“IL PADRE” AL TEATRO DELLA PERGOLA DI FIRENZE – RACCONTARE L’ALZHEIMER CON LEGGEREZZA
È di dolorosa attualità il lavoro del francese Zeller, “Il padre”, in scena al Teatro della Pergola di Firenze sino al 10 febbraio, con Alessandro Haber e Lucrezia Lante della Rovere. Si rappresenta il devastante progressivo avanzamento di una malattia purtroppo molto diffusa nel nostro tempo, il morbo di Alzheimer, per il quale non esiste una via di guarigione, ma solo una terapia che allevia il terribile male della perdita di memoria, della coscienza di sé, dell’autonomia della propria vita.
La scena asettica, luccicante, spigolosa e minimalista con divani di designer e poltroncine in plexiglass fa da contrasto con l’uomo attivo che è stato Andrea che, gradualmente ma inesorabilmente, perde le coordinate di una tranquilla quotidianità per smarrirsi in sogni e ricordi, desideri e malinconie che modificano i corpi, stravolgono ai suoi occhi i volti, confondono i tempi, cancellano i dettagli. Così momenti vissuti o desiderati compaiono e scompaiono dalla scena, i personaggi si sdoppiano e si mescolano in un presente che non è più attuale ma mixer confuso di passato remoto e giorni da venire. Inesorabilmente la malattia avanza e fiacca le energie e le speranze della famiglia che con amore cerca disperatamente di porvi degli argini, pur di non giungere ad una devastante decisione. Non c’è dunque solo il dramma del malato, ma anche il disagio progressivo e inarrestabile di chi lo circonda; si prova a volte, involontariamente, a sorridere, quando la rotta del tempo si perde a tal punto da far scivolare l’umana dignità in momenti di paradossale confusione, quando il ripetersi ossessivo di gesti e pensieri vorrebbe tendere a cementare una realtà che sfugge, quasi si volesse dimostrare l’esistenza di una razionalità ormai così lontana da non essere più nemmeno ricordo.
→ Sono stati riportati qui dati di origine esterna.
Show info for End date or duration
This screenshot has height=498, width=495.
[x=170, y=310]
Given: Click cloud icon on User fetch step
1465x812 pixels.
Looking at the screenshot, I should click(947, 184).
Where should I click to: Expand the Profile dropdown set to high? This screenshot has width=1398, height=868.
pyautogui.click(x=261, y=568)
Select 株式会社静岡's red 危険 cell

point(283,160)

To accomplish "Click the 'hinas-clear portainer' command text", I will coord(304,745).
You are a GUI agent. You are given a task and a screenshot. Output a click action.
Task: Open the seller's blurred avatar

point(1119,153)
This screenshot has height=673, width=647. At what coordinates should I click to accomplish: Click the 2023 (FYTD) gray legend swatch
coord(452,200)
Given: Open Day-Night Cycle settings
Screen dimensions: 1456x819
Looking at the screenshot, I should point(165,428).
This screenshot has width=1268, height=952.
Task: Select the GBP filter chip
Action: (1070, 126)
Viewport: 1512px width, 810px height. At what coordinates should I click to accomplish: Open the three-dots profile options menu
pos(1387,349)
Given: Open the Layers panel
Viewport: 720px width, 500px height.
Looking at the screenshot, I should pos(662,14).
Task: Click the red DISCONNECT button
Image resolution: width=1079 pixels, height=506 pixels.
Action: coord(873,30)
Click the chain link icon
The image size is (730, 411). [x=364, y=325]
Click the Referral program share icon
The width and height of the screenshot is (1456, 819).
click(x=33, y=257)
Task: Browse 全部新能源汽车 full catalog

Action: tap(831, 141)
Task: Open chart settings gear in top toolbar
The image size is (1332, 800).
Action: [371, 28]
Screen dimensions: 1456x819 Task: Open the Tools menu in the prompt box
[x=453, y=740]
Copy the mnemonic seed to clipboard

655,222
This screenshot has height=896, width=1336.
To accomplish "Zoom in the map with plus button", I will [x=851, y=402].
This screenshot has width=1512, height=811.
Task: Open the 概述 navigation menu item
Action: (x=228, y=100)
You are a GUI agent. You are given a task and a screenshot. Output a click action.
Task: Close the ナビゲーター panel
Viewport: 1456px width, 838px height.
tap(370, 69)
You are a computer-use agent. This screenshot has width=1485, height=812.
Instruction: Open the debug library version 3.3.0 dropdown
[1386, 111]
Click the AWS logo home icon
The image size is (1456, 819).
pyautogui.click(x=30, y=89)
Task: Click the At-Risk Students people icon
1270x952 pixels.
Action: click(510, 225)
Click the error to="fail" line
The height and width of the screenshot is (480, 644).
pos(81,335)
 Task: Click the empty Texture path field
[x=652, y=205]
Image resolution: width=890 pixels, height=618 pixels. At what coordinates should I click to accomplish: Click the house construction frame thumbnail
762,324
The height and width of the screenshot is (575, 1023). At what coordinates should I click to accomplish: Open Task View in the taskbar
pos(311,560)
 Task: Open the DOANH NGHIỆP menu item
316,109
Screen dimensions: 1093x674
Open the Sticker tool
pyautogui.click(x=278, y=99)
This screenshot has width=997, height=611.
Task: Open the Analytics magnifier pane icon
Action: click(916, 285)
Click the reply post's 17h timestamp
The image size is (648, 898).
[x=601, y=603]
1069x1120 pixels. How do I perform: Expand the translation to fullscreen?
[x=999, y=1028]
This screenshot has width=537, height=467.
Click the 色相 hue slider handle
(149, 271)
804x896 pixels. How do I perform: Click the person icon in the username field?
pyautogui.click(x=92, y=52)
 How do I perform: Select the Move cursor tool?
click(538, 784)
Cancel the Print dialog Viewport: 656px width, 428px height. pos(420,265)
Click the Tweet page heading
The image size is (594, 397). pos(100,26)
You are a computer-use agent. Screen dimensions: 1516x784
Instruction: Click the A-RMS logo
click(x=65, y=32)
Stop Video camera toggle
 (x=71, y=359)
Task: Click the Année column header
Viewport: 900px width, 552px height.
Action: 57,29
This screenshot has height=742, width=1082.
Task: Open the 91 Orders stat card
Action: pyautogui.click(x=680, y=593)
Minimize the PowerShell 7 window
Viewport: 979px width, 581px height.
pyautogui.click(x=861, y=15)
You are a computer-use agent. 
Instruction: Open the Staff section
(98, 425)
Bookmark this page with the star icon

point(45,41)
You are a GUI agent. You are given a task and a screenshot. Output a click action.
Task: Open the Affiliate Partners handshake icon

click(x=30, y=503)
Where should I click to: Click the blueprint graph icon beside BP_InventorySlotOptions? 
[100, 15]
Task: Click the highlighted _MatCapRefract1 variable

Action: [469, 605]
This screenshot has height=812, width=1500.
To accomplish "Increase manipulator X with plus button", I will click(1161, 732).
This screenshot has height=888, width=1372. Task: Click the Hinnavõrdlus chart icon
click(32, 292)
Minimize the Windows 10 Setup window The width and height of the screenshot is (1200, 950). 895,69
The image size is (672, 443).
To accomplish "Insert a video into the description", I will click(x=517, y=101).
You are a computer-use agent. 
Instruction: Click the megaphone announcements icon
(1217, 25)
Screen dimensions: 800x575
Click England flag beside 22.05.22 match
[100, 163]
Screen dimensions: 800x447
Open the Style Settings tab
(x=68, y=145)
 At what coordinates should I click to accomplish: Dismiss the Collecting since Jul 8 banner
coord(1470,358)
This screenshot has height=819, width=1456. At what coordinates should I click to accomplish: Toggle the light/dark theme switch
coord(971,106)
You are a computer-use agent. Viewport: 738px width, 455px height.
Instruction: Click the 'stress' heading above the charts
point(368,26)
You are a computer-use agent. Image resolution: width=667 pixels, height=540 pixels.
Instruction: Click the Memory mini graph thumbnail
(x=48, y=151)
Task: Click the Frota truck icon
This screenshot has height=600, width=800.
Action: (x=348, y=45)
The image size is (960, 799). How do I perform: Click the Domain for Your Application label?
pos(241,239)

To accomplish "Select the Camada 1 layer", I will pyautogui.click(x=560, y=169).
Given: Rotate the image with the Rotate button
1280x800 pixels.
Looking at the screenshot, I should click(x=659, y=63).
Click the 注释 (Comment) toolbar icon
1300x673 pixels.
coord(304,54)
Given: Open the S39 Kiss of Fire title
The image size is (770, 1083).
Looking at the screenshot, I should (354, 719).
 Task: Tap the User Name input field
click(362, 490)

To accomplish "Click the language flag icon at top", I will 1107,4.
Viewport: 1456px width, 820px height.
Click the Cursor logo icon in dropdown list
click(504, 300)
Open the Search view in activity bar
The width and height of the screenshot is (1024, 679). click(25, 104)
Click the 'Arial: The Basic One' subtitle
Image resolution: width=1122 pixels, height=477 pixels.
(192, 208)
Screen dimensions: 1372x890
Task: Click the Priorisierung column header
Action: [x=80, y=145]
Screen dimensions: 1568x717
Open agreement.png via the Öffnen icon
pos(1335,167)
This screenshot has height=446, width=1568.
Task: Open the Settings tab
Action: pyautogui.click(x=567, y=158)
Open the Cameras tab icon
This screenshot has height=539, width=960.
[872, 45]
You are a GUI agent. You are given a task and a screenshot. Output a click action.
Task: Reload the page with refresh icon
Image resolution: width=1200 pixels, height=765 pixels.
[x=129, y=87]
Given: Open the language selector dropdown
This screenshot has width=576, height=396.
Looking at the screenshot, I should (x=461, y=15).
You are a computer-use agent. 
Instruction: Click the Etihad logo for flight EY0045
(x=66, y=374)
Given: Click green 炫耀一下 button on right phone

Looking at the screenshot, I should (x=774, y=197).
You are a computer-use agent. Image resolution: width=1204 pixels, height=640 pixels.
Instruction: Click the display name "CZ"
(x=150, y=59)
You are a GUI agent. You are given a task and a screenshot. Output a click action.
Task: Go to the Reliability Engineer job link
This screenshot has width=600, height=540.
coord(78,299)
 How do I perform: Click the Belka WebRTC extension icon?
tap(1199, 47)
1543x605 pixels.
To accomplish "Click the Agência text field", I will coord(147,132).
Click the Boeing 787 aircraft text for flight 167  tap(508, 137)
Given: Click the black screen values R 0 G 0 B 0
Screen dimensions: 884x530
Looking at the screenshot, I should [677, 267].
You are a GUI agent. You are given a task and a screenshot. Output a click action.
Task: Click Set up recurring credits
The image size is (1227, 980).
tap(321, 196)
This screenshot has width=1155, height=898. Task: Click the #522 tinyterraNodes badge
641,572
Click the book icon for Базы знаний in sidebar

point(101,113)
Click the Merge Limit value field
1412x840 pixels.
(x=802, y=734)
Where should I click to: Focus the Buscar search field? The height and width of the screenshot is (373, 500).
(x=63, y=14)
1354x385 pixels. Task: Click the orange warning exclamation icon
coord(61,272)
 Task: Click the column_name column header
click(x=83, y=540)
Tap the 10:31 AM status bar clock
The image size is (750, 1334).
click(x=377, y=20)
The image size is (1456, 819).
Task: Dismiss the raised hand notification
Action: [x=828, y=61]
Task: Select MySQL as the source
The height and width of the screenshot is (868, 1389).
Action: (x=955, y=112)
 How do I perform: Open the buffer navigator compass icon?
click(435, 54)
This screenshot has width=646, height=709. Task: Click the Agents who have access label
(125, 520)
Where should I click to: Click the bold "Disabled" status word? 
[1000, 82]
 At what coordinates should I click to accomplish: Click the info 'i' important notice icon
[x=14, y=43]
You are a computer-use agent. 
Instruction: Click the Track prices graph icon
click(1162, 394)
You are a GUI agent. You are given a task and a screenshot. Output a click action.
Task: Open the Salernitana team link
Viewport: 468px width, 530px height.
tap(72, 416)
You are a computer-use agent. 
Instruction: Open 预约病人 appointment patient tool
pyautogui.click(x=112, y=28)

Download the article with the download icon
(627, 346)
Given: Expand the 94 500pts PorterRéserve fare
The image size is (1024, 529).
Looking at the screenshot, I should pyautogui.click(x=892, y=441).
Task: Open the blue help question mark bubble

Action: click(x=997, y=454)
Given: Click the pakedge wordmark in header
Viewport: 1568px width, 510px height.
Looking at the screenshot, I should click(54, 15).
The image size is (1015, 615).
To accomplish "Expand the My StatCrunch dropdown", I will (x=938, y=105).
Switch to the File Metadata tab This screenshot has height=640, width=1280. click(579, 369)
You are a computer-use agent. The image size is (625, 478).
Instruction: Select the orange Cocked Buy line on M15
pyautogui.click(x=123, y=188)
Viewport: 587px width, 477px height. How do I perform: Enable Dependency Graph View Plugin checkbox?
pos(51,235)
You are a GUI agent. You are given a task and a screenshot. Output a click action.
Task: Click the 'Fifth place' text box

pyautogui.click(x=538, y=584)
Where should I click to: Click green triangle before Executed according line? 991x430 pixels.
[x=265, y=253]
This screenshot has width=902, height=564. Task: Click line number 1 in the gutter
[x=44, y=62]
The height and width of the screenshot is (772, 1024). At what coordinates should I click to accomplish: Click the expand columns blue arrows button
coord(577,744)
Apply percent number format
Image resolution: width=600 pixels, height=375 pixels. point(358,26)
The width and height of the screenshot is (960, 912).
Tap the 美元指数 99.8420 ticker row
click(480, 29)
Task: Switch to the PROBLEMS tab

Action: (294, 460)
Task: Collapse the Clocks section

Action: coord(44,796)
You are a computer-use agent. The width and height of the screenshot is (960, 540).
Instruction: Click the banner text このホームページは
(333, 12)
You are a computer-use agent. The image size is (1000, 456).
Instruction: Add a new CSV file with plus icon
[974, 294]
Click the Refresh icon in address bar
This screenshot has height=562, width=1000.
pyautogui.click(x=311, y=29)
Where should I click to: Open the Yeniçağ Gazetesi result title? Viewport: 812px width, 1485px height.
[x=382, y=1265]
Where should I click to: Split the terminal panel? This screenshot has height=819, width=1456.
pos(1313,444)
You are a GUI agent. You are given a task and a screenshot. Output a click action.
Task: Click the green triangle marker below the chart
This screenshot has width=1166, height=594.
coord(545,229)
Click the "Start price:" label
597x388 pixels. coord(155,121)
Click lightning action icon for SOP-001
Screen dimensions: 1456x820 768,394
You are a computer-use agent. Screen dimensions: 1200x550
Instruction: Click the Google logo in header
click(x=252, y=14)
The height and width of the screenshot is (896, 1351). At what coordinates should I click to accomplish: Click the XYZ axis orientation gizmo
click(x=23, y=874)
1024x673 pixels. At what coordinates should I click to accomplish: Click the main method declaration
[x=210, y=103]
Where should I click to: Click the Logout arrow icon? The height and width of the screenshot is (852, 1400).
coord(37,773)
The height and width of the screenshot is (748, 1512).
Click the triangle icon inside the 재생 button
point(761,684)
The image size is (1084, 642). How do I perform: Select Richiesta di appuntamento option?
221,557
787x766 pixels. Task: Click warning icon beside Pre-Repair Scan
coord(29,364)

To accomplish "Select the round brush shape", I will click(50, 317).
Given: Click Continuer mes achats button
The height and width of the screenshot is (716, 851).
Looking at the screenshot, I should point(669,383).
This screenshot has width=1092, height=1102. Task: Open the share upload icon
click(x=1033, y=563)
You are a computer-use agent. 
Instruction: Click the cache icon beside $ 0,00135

Alessandro Haber e Lucrezia Lante della Rovere sono bravi nel condurre lo spettatore, con leggerezza, nei labirinti mentali che l’Alzheimer sconvolge e devasta, anche se avremmo desiderato una maggiore partecipazione, un dolore incalzante, crescente, da contrapporre alla calma d’attesa che ci ha accompagnato per tutto lo spettacolo.